The lines to reproduce from the material below are those from the one containing "Acessibilidade (272, 17)" through the one containing "Portal da Transparência (468, 17)", both included; write them out exactly and add nothing.

───── RECORDS SUPPLIED ─────

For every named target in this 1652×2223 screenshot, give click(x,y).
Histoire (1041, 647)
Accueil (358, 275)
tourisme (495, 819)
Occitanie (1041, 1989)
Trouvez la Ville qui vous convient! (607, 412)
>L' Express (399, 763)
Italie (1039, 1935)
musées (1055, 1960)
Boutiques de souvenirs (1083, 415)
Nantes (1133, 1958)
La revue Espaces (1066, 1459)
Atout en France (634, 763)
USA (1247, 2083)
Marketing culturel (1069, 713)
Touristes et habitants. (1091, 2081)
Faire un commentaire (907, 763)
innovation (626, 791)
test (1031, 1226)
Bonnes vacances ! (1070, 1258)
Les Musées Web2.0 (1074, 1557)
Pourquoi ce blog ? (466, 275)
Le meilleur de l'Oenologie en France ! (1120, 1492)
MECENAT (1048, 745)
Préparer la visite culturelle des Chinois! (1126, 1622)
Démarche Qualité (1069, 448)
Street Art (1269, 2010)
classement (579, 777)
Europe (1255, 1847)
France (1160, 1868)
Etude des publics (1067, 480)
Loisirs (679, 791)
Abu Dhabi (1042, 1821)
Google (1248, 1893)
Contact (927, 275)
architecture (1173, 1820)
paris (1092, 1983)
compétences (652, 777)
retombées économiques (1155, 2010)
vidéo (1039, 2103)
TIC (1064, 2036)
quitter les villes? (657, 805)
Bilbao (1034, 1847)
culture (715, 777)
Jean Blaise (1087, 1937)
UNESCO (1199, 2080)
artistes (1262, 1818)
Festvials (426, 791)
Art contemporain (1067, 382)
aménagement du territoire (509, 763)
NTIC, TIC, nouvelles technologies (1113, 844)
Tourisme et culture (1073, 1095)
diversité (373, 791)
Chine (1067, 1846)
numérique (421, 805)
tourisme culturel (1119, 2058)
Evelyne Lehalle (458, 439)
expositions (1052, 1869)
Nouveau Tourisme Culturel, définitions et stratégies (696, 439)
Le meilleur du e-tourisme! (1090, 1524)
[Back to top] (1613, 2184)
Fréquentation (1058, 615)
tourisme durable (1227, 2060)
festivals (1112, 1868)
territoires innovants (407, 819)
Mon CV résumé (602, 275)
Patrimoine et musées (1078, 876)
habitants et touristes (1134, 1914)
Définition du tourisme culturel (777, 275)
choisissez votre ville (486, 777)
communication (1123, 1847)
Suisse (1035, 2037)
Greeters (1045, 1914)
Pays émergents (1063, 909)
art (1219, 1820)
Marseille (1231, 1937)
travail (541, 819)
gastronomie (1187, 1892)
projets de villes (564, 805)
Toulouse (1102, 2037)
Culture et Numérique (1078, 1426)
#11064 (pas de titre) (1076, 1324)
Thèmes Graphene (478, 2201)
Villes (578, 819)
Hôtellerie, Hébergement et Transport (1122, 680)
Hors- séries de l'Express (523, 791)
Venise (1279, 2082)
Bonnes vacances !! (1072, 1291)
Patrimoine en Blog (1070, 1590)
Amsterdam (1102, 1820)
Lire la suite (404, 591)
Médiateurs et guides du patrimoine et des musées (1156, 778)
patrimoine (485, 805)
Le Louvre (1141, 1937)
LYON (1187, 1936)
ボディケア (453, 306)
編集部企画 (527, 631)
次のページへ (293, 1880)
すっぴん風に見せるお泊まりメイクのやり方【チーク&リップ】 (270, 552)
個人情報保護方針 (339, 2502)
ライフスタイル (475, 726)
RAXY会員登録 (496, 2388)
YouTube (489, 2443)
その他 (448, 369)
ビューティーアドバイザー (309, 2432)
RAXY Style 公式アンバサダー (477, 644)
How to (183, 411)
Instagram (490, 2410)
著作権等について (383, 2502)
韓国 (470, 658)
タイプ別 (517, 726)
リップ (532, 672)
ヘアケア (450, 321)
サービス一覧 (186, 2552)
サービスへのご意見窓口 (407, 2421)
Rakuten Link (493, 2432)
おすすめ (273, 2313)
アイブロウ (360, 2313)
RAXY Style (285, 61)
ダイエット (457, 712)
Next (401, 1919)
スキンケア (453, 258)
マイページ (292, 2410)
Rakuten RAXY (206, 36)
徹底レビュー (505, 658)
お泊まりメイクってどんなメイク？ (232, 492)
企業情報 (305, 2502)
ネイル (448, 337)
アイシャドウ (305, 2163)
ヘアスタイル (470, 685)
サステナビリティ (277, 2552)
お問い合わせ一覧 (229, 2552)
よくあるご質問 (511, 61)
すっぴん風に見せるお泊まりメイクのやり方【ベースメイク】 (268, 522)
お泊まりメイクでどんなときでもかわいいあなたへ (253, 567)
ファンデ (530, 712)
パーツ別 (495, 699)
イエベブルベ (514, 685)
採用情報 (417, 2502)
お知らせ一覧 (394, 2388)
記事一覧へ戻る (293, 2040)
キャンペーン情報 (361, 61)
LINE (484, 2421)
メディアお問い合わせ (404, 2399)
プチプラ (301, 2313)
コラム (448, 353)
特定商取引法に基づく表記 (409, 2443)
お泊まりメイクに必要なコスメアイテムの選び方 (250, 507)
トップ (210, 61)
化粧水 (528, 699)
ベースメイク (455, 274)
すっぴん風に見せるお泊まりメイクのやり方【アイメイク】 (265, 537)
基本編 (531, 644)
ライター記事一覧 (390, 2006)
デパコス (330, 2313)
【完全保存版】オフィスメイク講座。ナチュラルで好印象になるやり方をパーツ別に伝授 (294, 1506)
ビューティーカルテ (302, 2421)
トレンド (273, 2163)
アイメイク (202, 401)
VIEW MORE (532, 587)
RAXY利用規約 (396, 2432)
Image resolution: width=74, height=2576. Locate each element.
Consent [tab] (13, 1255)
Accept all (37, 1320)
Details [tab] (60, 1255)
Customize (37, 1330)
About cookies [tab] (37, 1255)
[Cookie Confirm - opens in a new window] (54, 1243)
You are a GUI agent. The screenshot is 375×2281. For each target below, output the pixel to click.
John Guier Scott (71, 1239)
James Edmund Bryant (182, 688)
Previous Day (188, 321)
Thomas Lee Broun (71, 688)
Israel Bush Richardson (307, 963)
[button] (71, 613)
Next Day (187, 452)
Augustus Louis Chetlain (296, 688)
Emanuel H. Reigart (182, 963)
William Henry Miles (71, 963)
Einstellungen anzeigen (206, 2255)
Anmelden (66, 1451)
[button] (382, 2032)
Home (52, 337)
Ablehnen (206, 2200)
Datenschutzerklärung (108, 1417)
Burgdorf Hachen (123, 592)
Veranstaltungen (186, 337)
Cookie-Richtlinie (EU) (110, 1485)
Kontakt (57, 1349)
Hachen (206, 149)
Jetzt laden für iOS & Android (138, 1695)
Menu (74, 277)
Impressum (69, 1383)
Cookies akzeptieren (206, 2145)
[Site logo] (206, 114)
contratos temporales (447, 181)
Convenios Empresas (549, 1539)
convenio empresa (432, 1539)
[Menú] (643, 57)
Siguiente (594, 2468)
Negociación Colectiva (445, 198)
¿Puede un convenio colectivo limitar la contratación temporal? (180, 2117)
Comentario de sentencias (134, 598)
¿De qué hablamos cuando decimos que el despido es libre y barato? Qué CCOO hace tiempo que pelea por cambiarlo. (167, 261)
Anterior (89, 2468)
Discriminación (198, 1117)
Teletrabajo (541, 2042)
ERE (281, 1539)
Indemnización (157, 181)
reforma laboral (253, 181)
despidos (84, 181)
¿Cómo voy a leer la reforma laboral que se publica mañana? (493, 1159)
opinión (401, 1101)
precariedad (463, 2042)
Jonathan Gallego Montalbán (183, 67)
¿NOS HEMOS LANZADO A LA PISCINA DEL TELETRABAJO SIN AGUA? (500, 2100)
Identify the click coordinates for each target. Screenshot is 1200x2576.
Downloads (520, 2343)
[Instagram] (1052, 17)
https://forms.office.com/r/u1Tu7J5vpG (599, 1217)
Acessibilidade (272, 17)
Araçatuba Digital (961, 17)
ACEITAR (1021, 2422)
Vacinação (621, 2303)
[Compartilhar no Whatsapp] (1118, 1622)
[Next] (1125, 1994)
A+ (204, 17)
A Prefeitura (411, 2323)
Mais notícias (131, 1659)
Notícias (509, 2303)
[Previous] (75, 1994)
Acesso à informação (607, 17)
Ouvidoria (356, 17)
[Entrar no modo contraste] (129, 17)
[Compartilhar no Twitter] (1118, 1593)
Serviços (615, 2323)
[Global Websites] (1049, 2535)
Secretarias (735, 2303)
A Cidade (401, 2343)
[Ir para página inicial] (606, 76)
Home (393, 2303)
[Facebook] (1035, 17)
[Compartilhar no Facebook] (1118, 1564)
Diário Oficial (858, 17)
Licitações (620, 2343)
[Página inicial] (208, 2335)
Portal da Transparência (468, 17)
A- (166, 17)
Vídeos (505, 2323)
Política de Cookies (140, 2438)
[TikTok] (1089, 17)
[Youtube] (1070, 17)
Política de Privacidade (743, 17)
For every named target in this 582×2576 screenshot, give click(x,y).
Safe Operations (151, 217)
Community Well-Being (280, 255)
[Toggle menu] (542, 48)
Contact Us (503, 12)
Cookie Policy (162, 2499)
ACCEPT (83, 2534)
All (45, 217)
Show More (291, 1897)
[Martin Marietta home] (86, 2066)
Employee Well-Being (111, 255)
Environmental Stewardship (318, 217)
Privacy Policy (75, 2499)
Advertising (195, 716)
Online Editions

─────

**FINISHED EXERCISE**
Acessibilidade (272, 17)
Araçatuba Digital (961, 17)
ACEITAR (1021, 2422)
Vacinação (621, 2303)
[Compartilhar no Whatsapp] (1118, 1622)
[Next] (1125, 1994)
A+ (204, 17)
A Prefeitura (411, 2323)
Mais notícias (131, 1659)
Notícias (509, 2303)
[Previous] (75, 1994)
Acesso à informação (607, 17)
Ouvidoria (356, 17)
[Entrar no modo contraste] (129, 17)
[Compartilhar no Twitter] (1118, 1593)
Serviços (615, 2323)
[Global Websites] (1049, 2535)
Secretarias (735, 2303)
A Cidade (401, 2343)
[Ir para página inicial] (606, 76)
Home (393, 2303)
[Facebook] (1035, 17)
[Compartilhar no Facebook] (1118, 1564)
Diário Oficial (858, 17)
Licitações (620, 2343)
[Página inicial] (208, 2335)
Portal da Transparência (468, 17)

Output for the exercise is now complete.